Later on, at our last lunch stop in the beautiful hilltop town of Gourdon on our final day, I got to meet the previous aged incumbent, Ivor. He's just three days older than me (not a lot, that, in 67 years) and he'd ridden up from the Côte d'Azur to join us on the descent to Antibes and Cannes. We might form a very exclusive club, I think – the Fireflies Pensioners Cycling Club, or Velo Veterans Luminoles...
Ivor's wife was there in Cannes to meet him. By the time he introduced her to me I'd finished crying on another Firefly's shoulder and had got a beer and my breath back. They were both very nice. So was the shoulder.
So now it's over – the awfully big adventure didn't disappoint. Robert Louis Stevenson wrote that 'Little do ye know your own blessedness; for to travel hopefully is a better thing than to arrive, and the true success is to labour.' That kind of sums it up: for those who suffer, we laboured, and rode.
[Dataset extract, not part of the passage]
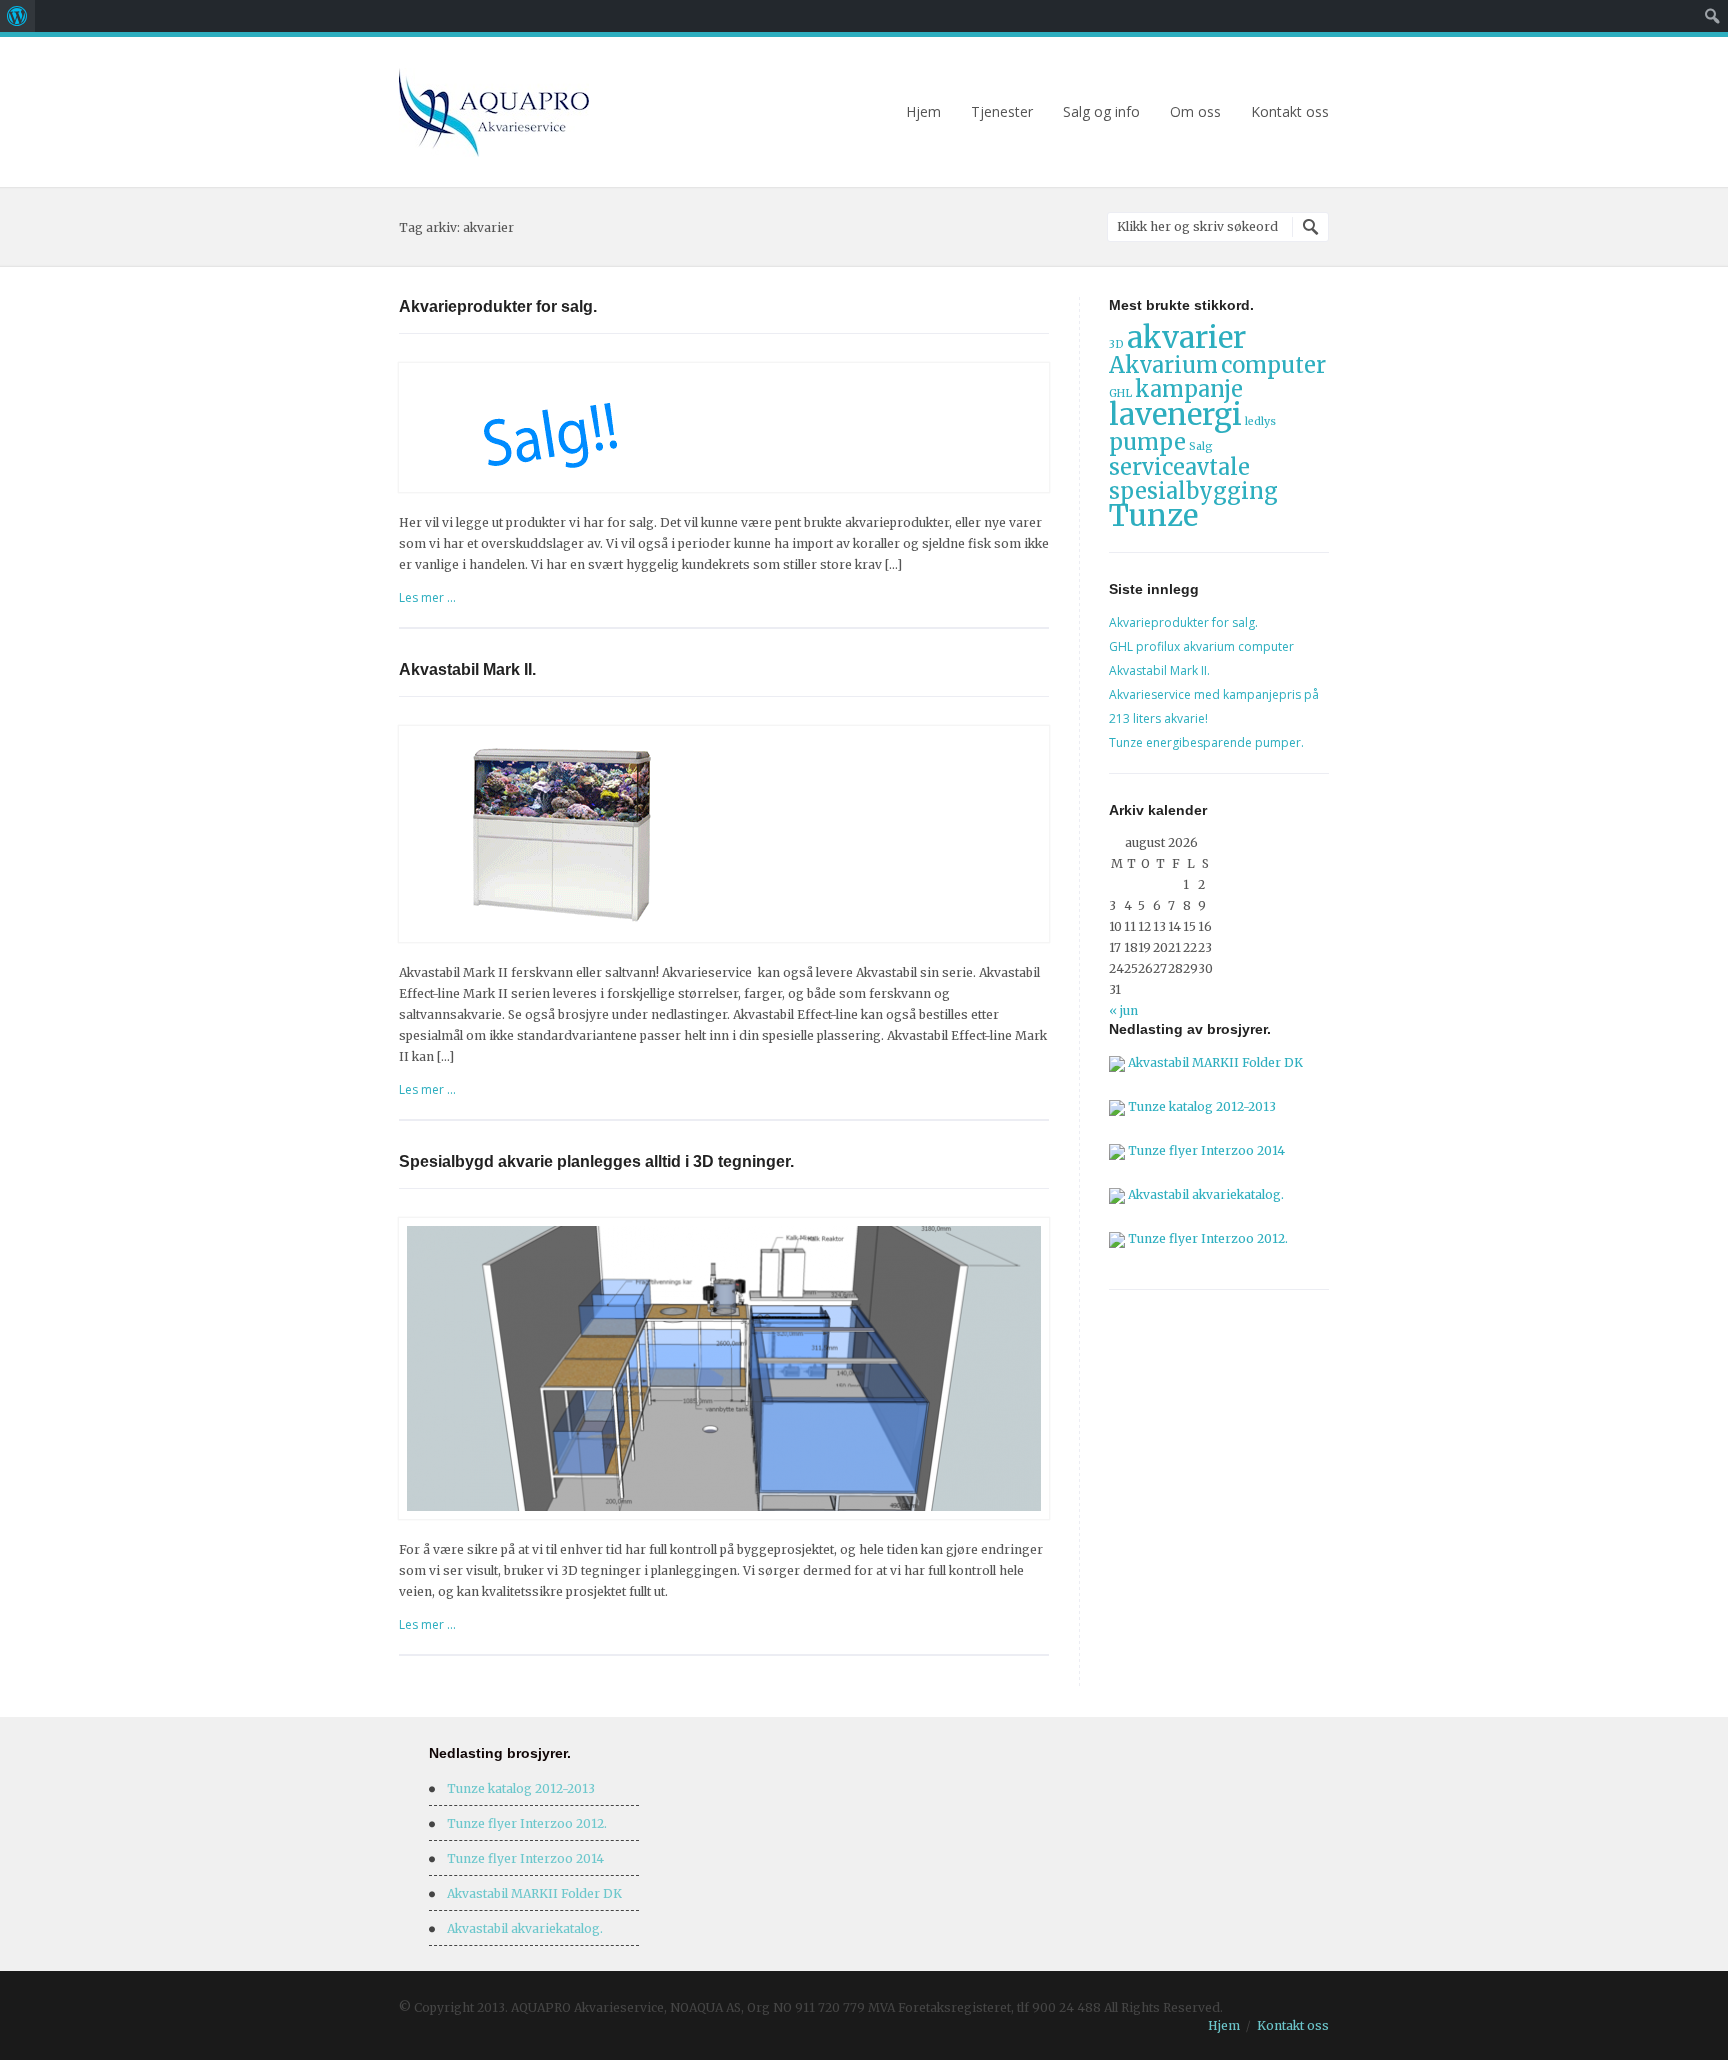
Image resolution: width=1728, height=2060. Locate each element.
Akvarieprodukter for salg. (498, 306)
The point is, of course, that the ones doing the suffering don't have a choice about it, while we Fireflies do – at least unless or until we turn into sufferers ourselves, as many of us no doubt will.
I tried to say a couple of things on the evening when we all had to explain our reasons for riding. One was that living in Africa teaches you that saving a life isn't always possible – or even advisable in some cases. Then there's the enormous gulf between resources and facilities in the first world and the third: we are indeed the lucky ones. And also it's not just the sufferers who need support – it's all those who choose – or often don't choose – to care for them, including the great, struggling, beleaguered UK national health service.
The final thing I said was that I wasn't riding for my own life – at least not in the sense of trying to save it. I'm just riding not to waste it.
Thanks for reading, thanks for looking at the pictures (I hope), thanks for contributing.

Bon voyage! Buon viaggio! Ride on!

Separated at birth? Ivor and me – the FPCC.

1 comment:

  1. Well done my incredible Firefly. What an achievement!